*REQUIREMENT*: Continue the mailing-list reply about finalizers in Julia, starting after its last sentence.

On Thu, Oct 22, 2015 at 9:42 AM,  <[email protected]> wrote:
> Hi Julia-Users
> I know that Julia has a Garbage Collector that is being aware of unusable
> memory pointers. [ref] I think some other languages e.g. Java also do it
> automatically, and Java programmers rarely need to do it manually [ref],
> while writing such routines is very common in C++ [ref].
> Is it possible to have something like Java finalize or C++ ~ in Julia?
> This routine may be called
>    - by Julia REPL when a kill signal (Ctrl+D) is sent.
>    - or workspace() is called.
>    - or by Garbage Collector before removing a pointer.

We do have finalizer
However, there's a few things to note.
* The finalizer is run by the GC. Don't call `gc()` in it (it will be
no-op). (Actually, don't ever call gc() unless you are absolutely sure
you know what you are doing and you need it)
* We will never have garentee on when, how or in which order the
finalizers are called, which I think is common in tracing GCs.

*INFORMATION PROVIDED*:
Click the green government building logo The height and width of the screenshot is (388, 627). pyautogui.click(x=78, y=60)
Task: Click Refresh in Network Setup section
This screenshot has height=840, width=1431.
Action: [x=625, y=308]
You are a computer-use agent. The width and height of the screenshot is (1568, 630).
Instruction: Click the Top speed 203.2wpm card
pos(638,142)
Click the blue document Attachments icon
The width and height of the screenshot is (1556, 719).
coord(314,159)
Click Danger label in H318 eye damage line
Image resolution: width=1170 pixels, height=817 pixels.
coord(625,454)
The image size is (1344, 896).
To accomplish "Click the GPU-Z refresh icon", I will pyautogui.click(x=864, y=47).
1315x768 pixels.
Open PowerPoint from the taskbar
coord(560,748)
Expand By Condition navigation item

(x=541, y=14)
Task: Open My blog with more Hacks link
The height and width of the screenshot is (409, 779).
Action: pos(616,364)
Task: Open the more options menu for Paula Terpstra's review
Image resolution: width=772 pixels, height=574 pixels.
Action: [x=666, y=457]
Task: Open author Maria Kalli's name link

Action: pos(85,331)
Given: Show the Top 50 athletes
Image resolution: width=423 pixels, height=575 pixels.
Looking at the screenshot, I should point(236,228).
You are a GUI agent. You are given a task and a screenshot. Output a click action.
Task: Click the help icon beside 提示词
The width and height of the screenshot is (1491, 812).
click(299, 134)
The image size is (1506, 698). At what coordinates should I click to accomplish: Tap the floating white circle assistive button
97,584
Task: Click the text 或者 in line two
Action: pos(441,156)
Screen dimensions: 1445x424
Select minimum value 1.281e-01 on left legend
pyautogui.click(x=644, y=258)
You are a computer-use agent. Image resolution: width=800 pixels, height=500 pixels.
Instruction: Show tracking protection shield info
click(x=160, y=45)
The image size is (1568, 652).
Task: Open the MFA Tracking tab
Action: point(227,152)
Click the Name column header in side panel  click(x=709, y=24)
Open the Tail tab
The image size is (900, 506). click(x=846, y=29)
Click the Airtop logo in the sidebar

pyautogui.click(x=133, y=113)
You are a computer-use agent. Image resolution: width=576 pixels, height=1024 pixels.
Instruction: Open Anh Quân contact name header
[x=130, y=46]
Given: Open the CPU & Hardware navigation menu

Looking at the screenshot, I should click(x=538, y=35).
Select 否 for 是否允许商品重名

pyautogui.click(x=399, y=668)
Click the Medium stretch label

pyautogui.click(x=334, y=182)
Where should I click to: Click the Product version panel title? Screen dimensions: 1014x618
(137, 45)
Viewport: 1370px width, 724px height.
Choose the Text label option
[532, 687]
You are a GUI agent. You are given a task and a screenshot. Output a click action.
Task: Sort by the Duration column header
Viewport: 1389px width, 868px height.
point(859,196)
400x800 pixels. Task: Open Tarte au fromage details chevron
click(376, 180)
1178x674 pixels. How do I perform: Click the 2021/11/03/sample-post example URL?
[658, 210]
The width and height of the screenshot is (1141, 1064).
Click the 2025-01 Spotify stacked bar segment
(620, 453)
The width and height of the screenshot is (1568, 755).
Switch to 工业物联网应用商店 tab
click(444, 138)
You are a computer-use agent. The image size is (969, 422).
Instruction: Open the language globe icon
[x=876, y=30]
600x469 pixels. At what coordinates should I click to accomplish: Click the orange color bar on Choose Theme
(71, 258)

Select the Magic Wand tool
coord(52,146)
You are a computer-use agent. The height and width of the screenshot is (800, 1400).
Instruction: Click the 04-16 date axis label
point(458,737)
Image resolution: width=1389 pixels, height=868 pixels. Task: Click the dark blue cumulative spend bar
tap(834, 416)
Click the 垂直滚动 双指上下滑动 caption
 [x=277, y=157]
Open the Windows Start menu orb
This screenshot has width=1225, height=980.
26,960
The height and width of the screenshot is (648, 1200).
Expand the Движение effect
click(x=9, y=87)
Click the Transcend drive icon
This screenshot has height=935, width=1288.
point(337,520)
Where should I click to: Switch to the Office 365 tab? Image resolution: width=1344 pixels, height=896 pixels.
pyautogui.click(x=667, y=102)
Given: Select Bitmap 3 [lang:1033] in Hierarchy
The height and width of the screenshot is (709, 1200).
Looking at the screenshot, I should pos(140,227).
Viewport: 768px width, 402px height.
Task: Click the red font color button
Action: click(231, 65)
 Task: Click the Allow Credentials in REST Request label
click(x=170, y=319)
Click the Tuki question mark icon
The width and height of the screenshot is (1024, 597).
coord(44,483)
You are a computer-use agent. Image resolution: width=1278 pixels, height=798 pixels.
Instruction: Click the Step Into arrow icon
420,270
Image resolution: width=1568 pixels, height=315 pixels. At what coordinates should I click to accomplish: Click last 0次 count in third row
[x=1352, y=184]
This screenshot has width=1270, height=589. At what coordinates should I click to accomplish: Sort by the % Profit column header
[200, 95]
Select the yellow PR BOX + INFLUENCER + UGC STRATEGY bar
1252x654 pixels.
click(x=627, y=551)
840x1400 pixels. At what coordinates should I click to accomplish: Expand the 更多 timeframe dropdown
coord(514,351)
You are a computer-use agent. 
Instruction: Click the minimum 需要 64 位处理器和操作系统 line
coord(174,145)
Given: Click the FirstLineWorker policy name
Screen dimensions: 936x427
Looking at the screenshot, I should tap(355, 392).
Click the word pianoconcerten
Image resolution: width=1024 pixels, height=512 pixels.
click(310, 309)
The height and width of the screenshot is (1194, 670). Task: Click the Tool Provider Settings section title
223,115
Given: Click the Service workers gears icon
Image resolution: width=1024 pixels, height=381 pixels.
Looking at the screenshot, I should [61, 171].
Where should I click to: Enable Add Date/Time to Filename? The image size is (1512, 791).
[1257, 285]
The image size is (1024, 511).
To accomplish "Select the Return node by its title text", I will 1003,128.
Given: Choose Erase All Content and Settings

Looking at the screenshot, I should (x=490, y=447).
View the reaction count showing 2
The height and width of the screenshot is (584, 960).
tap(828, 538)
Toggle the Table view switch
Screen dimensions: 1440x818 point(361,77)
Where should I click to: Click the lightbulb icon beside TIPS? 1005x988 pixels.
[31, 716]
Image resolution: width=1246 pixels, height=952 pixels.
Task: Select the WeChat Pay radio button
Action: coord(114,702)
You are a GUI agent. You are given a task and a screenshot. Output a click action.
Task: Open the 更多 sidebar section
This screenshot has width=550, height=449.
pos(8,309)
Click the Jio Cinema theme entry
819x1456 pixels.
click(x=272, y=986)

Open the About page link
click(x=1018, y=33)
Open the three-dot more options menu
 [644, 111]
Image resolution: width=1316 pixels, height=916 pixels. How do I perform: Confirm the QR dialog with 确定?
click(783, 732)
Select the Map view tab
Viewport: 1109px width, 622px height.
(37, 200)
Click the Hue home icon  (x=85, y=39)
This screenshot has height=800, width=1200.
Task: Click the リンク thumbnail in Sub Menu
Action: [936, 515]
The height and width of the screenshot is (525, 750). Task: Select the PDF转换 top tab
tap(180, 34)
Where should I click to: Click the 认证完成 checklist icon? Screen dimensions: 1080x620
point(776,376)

*THE ANSWER*:
* Do not use the finalizer to manage resources you care about. The GC
doesn't (yet) have any notion of resources pressure other than the GC
memory usage so it may not collect your resources at the time you
want. You should explicitly free those resources (the `do` block,
try/finally, wrap one of these in macro etc)

> type mytype
>   mytype()=new()
>   function ~mytype()
>      close(file)
>      free(memory)
>      kill(externals)
>      delete(temps)
>      gc()
>   end
>   file::File
>   memory::Pointer
>   externals::Any
>   temps::File
> end
> module mymodule
>   function unload()
>      close(file)
>      free(memory)
>      kill(externals)
>      delete(temps)
>      gc()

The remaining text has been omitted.